O CDD entende que este mecanismo pode aumentar a dependência do órgão executivo provincial em relação à estrutura partidária.
A organização defende que a descentralização deve aproximar o exercício do poder público dos cidadãos e reforçar a sua participação na governação, preservando a ligação entre os órgãos eleitos e a vontade expressa nas urnas.
Partidos têm papel importante, mas não são titulares da soberania
O CDD reconhece o papel dos partidos políticos na democracia, particularmente na formação e expressão da vontade popular e na apresentação de candidaturas.

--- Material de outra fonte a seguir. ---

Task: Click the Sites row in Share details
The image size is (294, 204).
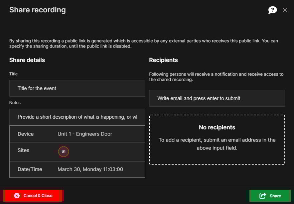Action: 77,151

Contudo, argumenta que os partidos não são órgãos do Estado nem titulares da soberania popular.
A questão levantada pela organização não está, portanto, na origem partidária das candidaturas, mas no facto de a lei permitir que o partido vencedor passe a decidir quem ocupará o cargo depois de concluído o processo eleitoral.
Para o CDD, essa diferença é fundamental para avaliar a compatibilidade da norma com os princípios constitucionais.
Petição invoca compromissos internacionais
A organização também fundamenta a sua posição em compromissos internacionais assumidos por Moçambique.
Entre eles está o artigo 25.º do Pacto Internacional sobre os Direitos Civis e Políticos, que reconhece o direito dos cidadãos de participar na direcção dos assuntos públicos e de votar e ser eleitos em eleições genuínas.
O CDD cita igualmente a Carta Africana dos Direitos Humanos e dos Povos, que reconhece o direito dos cidadãos de participar livremente na governação do seu país.
Na perspectiva da organização, estes instrumentos reforçam a necessidade de preservar a ligação entre a vontade popular e a titularidade de cargos públicos cuja legitimidade resulta do sufrágio.
CDD quer decisão do Conselho Constitucional
Na petição apresentada ao Provedor de Justiça, o CDD solicita que seja promovida junto do Conselho Constitucional a fiscalização abstracta sucessiva da constitucionalidade dos artigos 36 e 37 da Lei n.º 11/2026, com particular atenção ao n.º 3 do artigo 37.
A organização pretende que o órgão de jurisdição constitucional determine se o mecanismo previsto na lei é compatível com os princípios da soberania popular, sufrágio, representação democrática, Estado de Direito Democrático e descentralização.
Para o CDD, uma decisão do Conselho Constitucional permitiria clarificar os limites do poder dos partidos políticos na substituição de titulares de cargos públicos de origem eleitoral.
Provedor ainda não se pronunciou
A petição foi submetida em 18 de Agosto de 2026 e, segundo o CDD, até ao momento o Provedor de Justiça ainda não apresentou uma posição sobre o pedido.
A organização considera que o silêncio não deve servir para adiar uma questão que classifica como constitucionalmente relevante.
O CDD espera, por isso, que o Provedor de Justiça assuma as suas responsabilidades constitucionais e promova a apreciação da norma pelo Conselho Constitucional.
O debate coloca no centro uma questão essencial para a governação descentralizada em Moçambique: quando um Governador eleito deixa o cargo, deve o seu substituto ser escolhido pelo partido vencedor ou deve existir um mecanismo que preserve de forma mais directa a vontade expressa pelos eleitores?